> RECORDS SUPPLIED
[Start of section]

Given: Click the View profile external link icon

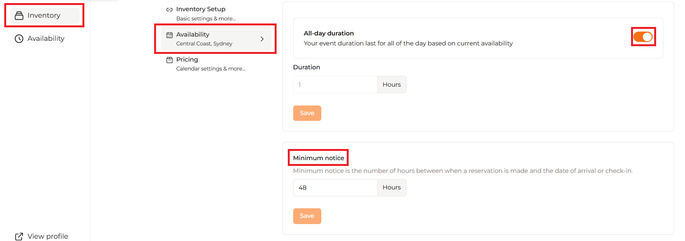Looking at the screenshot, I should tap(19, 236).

[End of section]
[Start of section]

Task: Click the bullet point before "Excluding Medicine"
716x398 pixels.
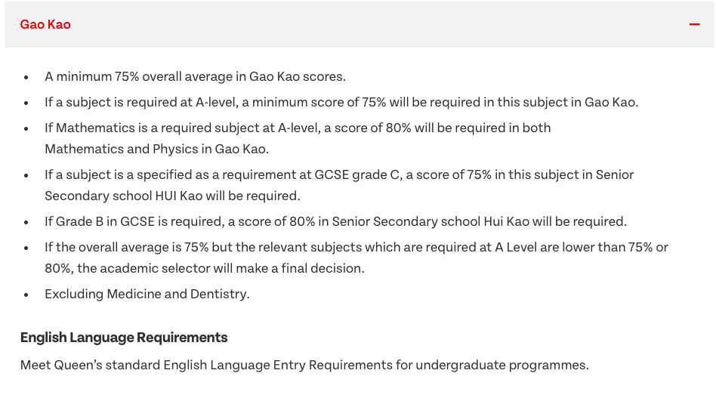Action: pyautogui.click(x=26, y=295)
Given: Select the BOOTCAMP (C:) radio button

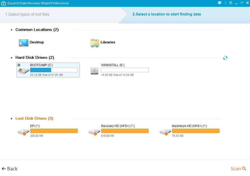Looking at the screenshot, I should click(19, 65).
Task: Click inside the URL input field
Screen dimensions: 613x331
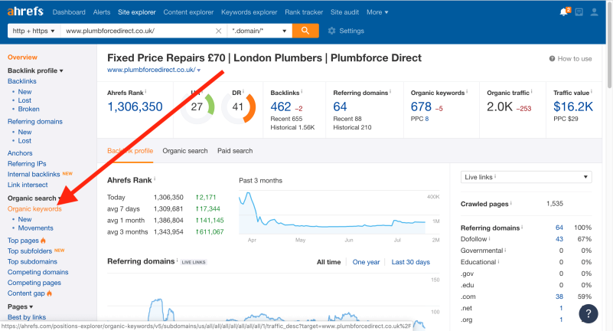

[End of section]

> ABOUT THIS EXERCISE
How many lines of the listing include the string "Task"? Give only the number.

> YOUR RESPONSE
2